Preserving Title Case and Removing Superfluous Fields
Now, this is the controversial part 😃 If your title field is only
enclosed by single braces (or quotation marks) as in
Title = {Abstract Execution}
, the title in the rendered bibliography will be
“Abstract execution.” The second word appears in lower case, the title case
formatting is not preserved. I don’t
like this: Titles should be in title case, full stop. However, some people think
that you should not fuzz with bib entries. I honestly don’t understand why this
should be the case; in the actual papers, the titles are also in Title Case,
right? Well, I always change the title fields to look like Title = {{Abstract Execution}}
, i.e., enclosed by double braces, which preserves the case.

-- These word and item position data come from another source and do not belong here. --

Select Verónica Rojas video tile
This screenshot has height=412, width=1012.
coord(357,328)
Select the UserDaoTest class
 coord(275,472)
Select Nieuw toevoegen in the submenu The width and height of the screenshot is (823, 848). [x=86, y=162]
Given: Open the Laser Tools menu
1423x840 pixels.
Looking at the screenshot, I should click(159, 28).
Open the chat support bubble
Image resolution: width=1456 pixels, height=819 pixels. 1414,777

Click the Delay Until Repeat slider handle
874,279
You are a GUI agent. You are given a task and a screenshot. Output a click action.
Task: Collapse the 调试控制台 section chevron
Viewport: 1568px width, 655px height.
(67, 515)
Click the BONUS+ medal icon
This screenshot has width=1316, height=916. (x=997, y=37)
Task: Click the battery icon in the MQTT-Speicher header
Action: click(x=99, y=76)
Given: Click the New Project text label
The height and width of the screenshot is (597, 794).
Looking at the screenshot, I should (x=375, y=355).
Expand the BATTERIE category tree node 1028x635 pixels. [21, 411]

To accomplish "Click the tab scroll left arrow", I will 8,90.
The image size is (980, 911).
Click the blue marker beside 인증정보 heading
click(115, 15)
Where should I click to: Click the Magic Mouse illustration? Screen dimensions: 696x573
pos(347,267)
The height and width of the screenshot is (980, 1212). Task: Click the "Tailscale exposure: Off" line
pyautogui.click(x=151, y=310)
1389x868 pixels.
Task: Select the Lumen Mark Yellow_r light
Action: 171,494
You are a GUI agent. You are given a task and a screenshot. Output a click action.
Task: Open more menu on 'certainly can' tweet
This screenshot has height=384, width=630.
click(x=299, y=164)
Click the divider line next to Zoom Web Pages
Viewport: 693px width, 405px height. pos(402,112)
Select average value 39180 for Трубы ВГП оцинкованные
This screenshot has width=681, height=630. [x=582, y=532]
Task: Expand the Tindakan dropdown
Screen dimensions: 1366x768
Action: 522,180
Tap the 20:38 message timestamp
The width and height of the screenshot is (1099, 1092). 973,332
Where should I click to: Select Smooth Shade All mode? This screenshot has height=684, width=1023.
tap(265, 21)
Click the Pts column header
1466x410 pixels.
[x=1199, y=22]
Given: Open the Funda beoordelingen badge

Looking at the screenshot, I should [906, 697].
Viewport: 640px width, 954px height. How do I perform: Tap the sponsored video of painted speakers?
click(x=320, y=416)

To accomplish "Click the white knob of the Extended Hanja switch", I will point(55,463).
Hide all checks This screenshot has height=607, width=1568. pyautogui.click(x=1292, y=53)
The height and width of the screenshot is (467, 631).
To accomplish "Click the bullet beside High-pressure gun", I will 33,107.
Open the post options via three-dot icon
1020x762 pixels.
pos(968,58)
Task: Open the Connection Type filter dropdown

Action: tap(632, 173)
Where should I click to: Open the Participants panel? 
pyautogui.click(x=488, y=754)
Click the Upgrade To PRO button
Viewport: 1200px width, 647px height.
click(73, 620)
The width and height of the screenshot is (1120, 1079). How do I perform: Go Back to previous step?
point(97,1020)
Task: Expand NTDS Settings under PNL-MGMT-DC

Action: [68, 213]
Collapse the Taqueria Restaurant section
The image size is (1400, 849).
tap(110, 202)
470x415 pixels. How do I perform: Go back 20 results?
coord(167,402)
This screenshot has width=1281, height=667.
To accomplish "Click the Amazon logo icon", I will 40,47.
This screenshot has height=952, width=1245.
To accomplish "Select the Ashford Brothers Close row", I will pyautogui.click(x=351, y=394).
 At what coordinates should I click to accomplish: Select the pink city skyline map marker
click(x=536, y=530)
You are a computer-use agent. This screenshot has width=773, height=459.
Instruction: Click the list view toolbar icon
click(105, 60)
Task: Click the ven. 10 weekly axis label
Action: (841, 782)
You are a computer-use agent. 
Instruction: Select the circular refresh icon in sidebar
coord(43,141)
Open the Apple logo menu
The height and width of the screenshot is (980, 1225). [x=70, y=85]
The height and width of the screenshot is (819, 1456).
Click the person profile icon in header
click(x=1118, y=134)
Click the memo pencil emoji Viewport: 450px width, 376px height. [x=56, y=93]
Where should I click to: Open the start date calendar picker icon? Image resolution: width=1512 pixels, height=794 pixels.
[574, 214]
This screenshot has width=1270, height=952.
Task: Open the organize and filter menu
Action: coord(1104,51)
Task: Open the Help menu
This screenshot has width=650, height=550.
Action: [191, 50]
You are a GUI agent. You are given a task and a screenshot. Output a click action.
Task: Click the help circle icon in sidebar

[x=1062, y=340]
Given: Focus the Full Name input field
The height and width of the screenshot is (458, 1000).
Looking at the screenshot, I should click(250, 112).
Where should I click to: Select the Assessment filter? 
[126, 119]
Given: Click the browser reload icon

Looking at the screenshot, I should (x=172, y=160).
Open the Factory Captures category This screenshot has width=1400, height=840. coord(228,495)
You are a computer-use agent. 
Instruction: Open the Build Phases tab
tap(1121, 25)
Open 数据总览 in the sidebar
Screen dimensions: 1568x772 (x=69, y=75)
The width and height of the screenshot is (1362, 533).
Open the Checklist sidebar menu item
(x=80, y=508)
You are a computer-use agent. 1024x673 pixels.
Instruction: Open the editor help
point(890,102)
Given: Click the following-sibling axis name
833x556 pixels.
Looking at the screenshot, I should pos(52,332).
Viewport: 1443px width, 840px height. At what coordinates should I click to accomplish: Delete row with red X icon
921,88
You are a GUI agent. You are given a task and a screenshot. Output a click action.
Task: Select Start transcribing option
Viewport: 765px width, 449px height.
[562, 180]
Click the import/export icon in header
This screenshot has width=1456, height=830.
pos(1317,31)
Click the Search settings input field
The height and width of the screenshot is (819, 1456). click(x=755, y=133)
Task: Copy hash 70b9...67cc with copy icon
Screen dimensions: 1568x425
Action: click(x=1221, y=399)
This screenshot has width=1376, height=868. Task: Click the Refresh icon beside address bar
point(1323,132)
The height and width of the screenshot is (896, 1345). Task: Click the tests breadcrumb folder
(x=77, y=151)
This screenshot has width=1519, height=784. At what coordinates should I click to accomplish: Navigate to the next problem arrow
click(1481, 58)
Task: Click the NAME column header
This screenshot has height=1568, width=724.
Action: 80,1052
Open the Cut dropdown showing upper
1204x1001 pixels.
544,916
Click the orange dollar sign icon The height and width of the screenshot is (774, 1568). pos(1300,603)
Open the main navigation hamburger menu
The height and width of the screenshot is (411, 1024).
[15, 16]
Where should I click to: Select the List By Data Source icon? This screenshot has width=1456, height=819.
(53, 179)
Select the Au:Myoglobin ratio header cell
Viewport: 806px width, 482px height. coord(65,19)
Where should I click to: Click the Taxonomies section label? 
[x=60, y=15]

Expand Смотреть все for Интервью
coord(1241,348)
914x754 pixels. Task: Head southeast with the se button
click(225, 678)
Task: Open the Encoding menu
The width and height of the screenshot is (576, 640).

I generally remove fields like timestamp
, biburl
, or bibsource
added by
DBLP. They won’t appear in the rendered document, and only clutter my BibTeX
file. Also, I usually change URL
to x-URL
, which effectively comments the
URL out (you could also remove the field, but I’m always a little reluctant to
do so). The reason for this is that in bibliography styles which consider the
DOI
field, the link to the doi.org
page would appear twice otherwise, which
does not make sense in my opinion.
Thus, the “Abstract Execution” entry in my BibTeX file finally has the following
shape (here with URL
removed, and not commented out):
@InProceedings{ steinhoefel.haehnle-19,
Author = {Dominic Steinh{\"{o}}fel and Reiner H{\"{a}}hnle},
Editor = {Maurice H. ter Beek and Annabelle McIver and Jos{\'{e}} N.
Oliveira},
Title = {{Abstract Execution}},
BookTitle = {Formal Methods - The Next 30 Years - Third World Congress,
{FM} 2019, Porto, Portugal, October 7-11, 2019,
Proceedings},
Series = {Lecture Notes in Computer Science},
Volume = {11800},
Pages = {319--336},
Publisher = {Springer},
Year = {2019},
DOI = {10.1007/978-3-030-30942-8\_20},
}
That’s it! If you get used to
- Using DBLP
- Citing online sources correctly
- Checking your BibTeX for errors using an automatic linter
you will obtain a nice and correct bibliography in your paper or thesis almost all of the times! Additionally, if you
- Use BibTool, remove superfluous fields, and wrap titles (in Title Case) in double braces,
your BibTeX code will look nice and uniform, including the keys, titles will appear in tidy Title Case, and readers of your bibliography will be happy 😊 Enjoy!